Custom Training Loop
For most cases you would want to train your TensorFlow model using Keras API, i.e. model.compile
and model.fit
and its variation. This is basic and good enough, as you can specify the loss function, optimization algorithm, provide training/test data, and possibly a callback. Thought there are cases where you may want more control on the training process, for instance:
- new optimization algorithm
- easily modify gradients and how to calculate loss
- speedup training with all sort of tricks (e.g. teacher forcing)
- better hyperparameters tuning (e.g. use cyclic learning rate).
TensorFlow allow such customization through the GradientTape
API. Here is a typical example:
@tf.function
def training_loop(epochs, train_dataset, valid_dataset):
# on every epoch run on entire training and validation
for epoch in range(epochs):
# enumerate the training set in batches
for (batch, (features, labels)) in enumerate(train_dataset):
train_loss = 0
with tf.GradientTape() as tape:
# forward pass in training mode
logits = model(features, training=True)
# caculate batch loss function
loss = loss_func(labels, logits)
# backprobagation: calculate the gradients and apply them for each layer
grads = tape.gradient(loss, model.trainable_variables)
# cumulate training loss
train_loss += optimizer.apply_gradients(zip(grads, model.trainable_variables))
# calculate loss on validation set
valid_loss = 0
for (batch, (features, labels)) in enumerate(valid_dataset):
# forward pass in inference mode
logits = model(features, training=False)
# cumulate validation loss
valid_loss += loss_func(labels, logits)
What the code above is doing, is for every epoch it enumerates over the entire dataset in bacthes.
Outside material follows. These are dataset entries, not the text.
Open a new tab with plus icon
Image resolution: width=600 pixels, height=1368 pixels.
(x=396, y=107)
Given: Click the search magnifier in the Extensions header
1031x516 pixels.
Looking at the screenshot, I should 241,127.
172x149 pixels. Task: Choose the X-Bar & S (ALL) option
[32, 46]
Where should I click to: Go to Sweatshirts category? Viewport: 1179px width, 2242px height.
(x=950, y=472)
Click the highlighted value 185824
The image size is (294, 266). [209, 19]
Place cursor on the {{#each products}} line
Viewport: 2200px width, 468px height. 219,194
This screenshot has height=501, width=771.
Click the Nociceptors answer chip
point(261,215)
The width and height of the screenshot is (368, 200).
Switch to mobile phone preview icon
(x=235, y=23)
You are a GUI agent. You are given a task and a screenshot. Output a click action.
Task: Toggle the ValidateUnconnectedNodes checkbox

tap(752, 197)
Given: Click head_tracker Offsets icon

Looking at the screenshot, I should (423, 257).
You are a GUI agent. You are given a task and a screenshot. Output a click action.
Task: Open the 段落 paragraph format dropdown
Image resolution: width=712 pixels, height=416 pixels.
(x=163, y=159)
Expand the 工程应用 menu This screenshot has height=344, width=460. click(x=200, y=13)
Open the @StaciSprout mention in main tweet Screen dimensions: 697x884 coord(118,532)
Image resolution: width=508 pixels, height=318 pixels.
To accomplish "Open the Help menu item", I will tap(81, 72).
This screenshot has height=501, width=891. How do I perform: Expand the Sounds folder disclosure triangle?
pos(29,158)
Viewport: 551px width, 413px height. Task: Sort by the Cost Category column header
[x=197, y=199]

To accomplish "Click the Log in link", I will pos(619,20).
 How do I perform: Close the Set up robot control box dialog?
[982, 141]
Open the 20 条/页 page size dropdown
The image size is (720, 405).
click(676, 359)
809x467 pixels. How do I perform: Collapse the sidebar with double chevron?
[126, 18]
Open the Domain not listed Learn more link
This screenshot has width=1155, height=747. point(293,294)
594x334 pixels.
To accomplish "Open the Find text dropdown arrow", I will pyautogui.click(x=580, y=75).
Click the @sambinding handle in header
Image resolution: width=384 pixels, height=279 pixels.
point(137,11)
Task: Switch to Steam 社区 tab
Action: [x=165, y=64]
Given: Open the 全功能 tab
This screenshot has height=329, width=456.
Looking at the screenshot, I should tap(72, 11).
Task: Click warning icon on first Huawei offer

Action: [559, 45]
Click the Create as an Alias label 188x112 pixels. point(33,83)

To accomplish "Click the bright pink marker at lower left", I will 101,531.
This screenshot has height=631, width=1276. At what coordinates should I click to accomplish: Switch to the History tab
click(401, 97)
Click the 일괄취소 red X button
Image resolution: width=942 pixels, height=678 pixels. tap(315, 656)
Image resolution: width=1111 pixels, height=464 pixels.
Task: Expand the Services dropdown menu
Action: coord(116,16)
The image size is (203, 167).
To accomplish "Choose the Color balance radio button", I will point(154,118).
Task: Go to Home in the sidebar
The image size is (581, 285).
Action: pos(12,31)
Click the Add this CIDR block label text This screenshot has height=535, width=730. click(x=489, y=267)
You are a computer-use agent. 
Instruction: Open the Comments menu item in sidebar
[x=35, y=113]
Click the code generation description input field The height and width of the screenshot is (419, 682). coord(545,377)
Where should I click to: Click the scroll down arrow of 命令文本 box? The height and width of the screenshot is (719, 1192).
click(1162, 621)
For every batch, it does:
- A forward pass and record every operation in a tape
- Calculate the loss with respect to the actual labels
- Use recorded operations to perform a backpropagation and calulcate gradients
- Use the optimizer to adjust the layers weights by applying the gradients
Once, the pass on the entire training set finishes, the training loop performs a forward pass on the entire validation set in batches. For every batch, it does a forward pass and make sure the model is in an inference mode and calculate the validation loss of this epoch. It cumulates the losses to determine the validation loss of the current epoch.